Lo urbano como música, tanto como el buen gusto, es un constructo cada vez más absurdo e inoperante; el término sirve para ostentar narrativas identitarias. Decir que el reguetón o la cumbia son el nuevo lo que sea o que, del lado opuesto, el rock urbano padece mala calidad sonora o pobreza creativa son síntomas de una pasteurización cultural que no tiene ningún compromiso con la realidad.
“En México no hay racismo, comentó este pinche naco”, versaba el pasquín humorístico El Pasón (publicado entre las páginas del diario Milenio y la revista La Mosca) en una acotación irónica que enmarca uno de los tantos rasgos del ideario mexicano (humor en el abuso, hipocresía, doble moral, etc.). Cuando el rock urbano ha estado presente en los medios masivos ha sido gracias a una visión por demás torpe, complaciente, exotizante o, peor aún, con ánimo de caricatura u oportunismo.
Aspirar y validar
En alguna ocasión, durante un especial de aniversario del MTV Latino, Jorge Mondragón, ex representante de Caifanes, apuntaba con cierta sorna que en sus inicios Saúl Hernández intentaba proyectar –se entiende que infructuosamente– una imagen rota, lumpen, a la altura del rockero mexicano de arrabal.

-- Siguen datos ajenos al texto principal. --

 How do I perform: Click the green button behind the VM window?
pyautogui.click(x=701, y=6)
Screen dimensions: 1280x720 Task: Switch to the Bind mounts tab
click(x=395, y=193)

Históricamente el membrete de rock urbano ha funcionado como una camiseta para validar a los advenedizos, clasemedieros o aspiracionistas que quieren tender un lazo identitario con el público. Han invitado a Luis Álvarez a la radio pública para contar el origen de “Él no lo mató”, sin conocimiento de su trayectoria; a Charlie Monttana (1961-2020) a la televisión para dejar que se autorridiculice (“este pendejo cree que está tratando con George de la Selva”, decía el vocalista de Vago frente a cámara, tras la entrevista con un reportero insulso en el programa Rockstar, de 2009); a los urbanos a festivales como el Vive Latino, con aires de representatividad bastante cuestionables. Lo único evidente es que el rock mexicano tiene un lugar importante e intransferible en la vida de las personas, que no trafica con sobreintelectualzaciones ni modas.
Imagen de precisión
Si “María”, “Viajero”, “Vaquero rocanrolero”, “Infierno de Dante”, “Suicida”, “Historia de un minuto”, “Chavo de onda”, “Barata y descontón” o “Asalto chido” son himnos eternos se debe a la imagen de precisión que no han podido lograr el ensayo histórico, el análisis sociológico, la ficción literaria o cinematográfica ni incluso el documental con su aparente afán de veracidad. En La otra voz Paz refiere el “Canto a mí mismo” de Walt Whitman: “El poeta canta a un yo que es un tú y un él y un nosotros […]. Whitman recobra el carácter arquetípico del tiempo no a través de un pasado legendario sino por la inmersión en el ahora. Lo que está pasando siempre”.
Se puede pensar en la vigencia y la trascendencia de canciones como “Asfixiados” de los Blues Boys (En el camino, 1988) –que habla de la muerte de indocumentados en los transportes de coyotes–, “Tlatelolco” de la Banda Bostik, “Metro” de Rebel’d Punk e incluso en el pulgar abajo de Amaya Ltd (vocalista del Síndrome del Punk) como símbolo ideológico de su comanda. El rock urbano pervive, para bien y para mal, en la universalidad que contiene lo más pueril e inmediato.
Se puede pensar en la vigencia y la trascendencia de algunas canciones como símbolo ideológico de su comanda. El rock urbano pervive, para bien y para mal, en la universalidad que contiene lo más pueril e inmediato.
“La música, carajo, ¡la música!” (José Agustín dixit). En más de una ocasión han querido matar o suplantar al rock con cualquier cosa, a través de trampas del modernismo y el progresismo. Sin embargo, en su prominente infantilismo, subtramas como la del rock urbano se mantendrán incólumes en su naturaleza. Ahí en donde jazzeros, reguetoneros y modernillos electrónicos se devanan los argumentos para hacer clic con el espíritu de su época, el rock urbano sigue siendo tribu, gente de la ciudad dormitorio, noticias punk y desmadrito fuera del autosabotaje social. O no.